═════ Study text

Chalet Hotels Limited, owner, developer, and asset manager of high-end hotels in key metro cities of India, announces its results for the second quarter and six months ending September 30, 2020.
The temporary disruptions caused by the pandemic, coupled with its impact on economies world over and India, is something one had never anticipated. These unprecedented circumstances are likely to permanently change the way businesses are conducted, ensuring those that are agile and innovative, endure these tough times.
Chalet Hotels Ltd.focus on the three key levers that resulted in a positive EBITDA of Rs. 30 Mn., include preserving liquidity, cost rationalization and our mixed-used development strategy. The cost base on sequential basis has increased marginally while revenue growth has been 15% for the hospitality division.
On a sequential basis with all hotels being operational, our occupancy was higher by 100 bps and ADR saw a 4% improvement, resulting in a 9% RevPAR growth compared to Q1 of the same year, as we see a gradual return to normalcy.

══════════
═════ Dataset records

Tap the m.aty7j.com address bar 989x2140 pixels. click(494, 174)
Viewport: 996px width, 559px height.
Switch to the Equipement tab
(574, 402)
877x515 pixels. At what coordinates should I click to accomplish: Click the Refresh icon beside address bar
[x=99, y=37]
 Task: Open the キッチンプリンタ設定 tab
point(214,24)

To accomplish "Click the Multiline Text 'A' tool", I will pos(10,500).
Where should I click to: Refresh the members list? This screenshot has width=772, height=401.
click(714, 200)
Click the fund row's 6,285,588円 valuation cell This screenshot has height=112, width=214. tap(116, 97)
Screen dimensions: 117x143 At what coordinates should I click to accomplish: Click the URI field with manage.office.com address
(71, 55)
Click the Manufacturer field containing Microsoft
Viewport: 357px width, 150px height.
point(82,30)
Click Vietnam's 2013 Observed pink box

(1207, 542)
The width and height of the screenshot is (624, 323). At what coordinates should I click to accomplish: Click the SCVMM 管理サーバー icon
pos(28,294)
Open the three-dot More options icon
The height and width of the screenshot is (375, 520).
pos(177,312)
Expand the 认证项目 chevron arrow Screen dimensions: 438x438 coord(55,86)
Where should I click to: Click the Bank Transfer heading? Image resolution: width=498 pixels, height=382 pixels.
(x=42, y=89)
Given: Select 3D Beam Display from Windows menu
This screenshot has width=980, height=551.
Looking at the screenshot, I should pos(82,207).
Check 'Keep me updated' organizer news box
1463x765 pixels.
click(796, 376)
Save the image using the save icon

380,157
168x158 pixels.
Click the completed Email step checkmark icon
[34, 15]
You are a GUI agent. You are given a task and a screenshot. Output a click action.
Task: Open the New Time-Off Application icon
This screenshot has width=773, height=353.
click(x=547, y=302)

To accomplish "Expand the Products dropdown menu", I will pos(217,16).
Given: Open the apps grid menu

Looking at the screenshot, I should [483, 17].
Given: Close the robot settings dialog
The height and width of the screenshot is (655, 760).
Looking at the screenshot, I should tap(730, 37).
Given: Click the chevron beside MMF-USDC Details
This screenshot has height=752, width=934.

══════════

#### Goal of the exercise
Please answer these questions about the Chalet Hotels results text:
1. What period do the announced results cover?
2. What EBITDA figure does the company report?
3. By what percentage did RevPAR grow compared to Q1 of the same year?

#### Task response
1. The second quarter and six months ending September 30, 2020.
2. A positive EBITDA of Rs. 30 Mn.
3. 9%.